Neo4j likes Java 1.6 JVMs and running in server mode so consider upgrading to that if you haven't yet (or at least give the -server flag). Use tools like vmstat or equivalent to gather info when your application is running. If you have high I/O waits and not that many blocks going out/in to disks when running write/read transactions its a sign that you need to tweak your Java heap, Neo4j cache and memory mapped settings (maybe even get more RAM or better disks).
[edit] Second level caching
As mentioned in the Guidelines for Building a Neo App, "always assume the graph is in memory", but sometimes it is necessary to optimize certain performance critical sections. Neo4j adds a small overhead even if the node, relationship or property in question is cached when you compare to in memory data structures. If this becomes an issue use a profiler to find these hot spots and then add your own second-level caching. We believe second-level caching should be avoided to greatest extend possible since it will force you to take care of invalidation which sometimes can be hard. But when all else fails you have to use it so here is an example of how it can be done.
We have some POJO that wrapps a node holding its state. In this particular POJO we've overridden the equals implementation.

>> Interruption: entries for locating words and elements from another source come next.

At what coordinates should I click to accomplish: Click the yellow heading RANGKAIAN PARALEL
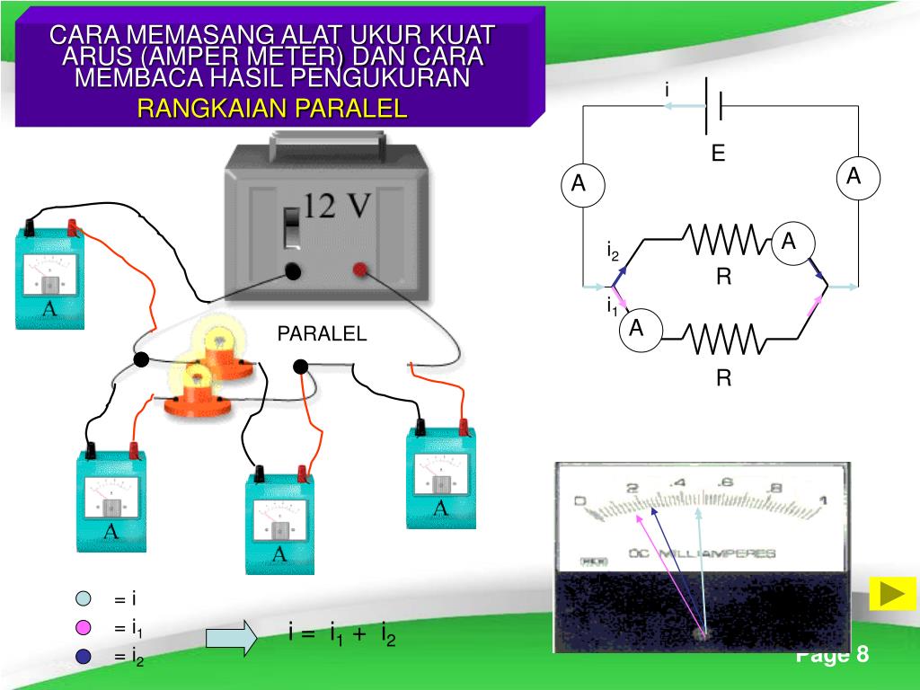click(x=272, y=109)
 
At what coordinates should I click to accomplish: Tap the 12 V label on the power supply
click(x=337, y=208)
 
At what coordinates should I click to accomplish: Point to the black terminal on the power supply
click(x=293, y=270)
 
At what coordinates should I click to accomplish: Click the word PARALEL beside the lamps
click(x=322, y=334)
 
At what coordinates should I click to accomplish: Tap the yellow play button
click(x=892, y=594)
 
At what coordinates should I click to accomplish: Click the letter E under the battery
click(x=718, y=154)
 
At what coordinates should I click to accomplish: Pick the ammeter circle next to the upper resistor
click(x=789, y=240)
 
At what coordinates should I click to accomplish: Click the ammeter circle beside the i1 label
click(x=637, y=328)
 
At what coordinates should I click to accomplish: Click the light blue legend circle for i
click(x=84, y=599)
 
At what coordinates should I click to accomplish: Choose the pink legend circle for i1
click(x=84, y=628)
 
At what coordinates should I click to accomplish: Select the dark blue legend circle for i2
click(x=84, y=657)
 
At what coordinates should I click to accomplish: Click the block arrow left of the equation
click(x=231, y=636)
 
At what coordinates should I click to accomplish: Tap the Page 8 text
click(x=832, y=654)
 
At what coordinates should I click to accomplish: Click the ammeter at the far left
click(x=49, y=277)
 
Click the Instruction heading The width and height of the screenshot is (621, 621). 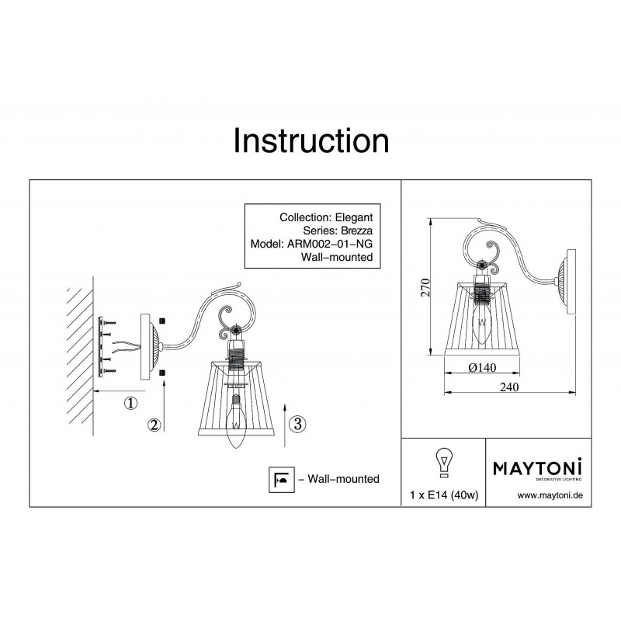[x=311, y=141]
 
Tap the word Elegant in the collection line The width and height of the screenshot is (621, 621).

public boolean equals( Object obj )
{
return underlyingNode.getProperty( "some_property" ).equals( obj );
}
public int hashCode()
{
return underlyingNode.getProperty( "some_property" ).hashCode();
}
This works fine in most scenarios but in this particular scenario many instances of that POJO is being worked with in nested loops adding/removing/getting/finding to collection classes. Profiling the applications will show that the equals implementation is being called many times and can be viewed as a hot spot. Adding second-level caching for the equals override will in this particular scenario increase performance.
private Object cachedProperty = null;
public boolean equals( Object obj )
{
if ( cachedProperty == null )
{
cachedProperty = underlyingNode.getProperty( "some_property" );
}
return cachedProperty.equals( obj );
}
public int hashCode()
{
if ( cachedPropety == null )
{
cachedProperty = underlyingNode.getProperty( "some_property" );
}
return cachedProperty.hashCode();
}
Problem now is that we need to invalidate the cached property whenever the some_property is changed (may not be a problem in this scenario since the state picked for equals and hash code computation often won't change).
To sum up, avoid second-level caching if possible and only add it when you really need it.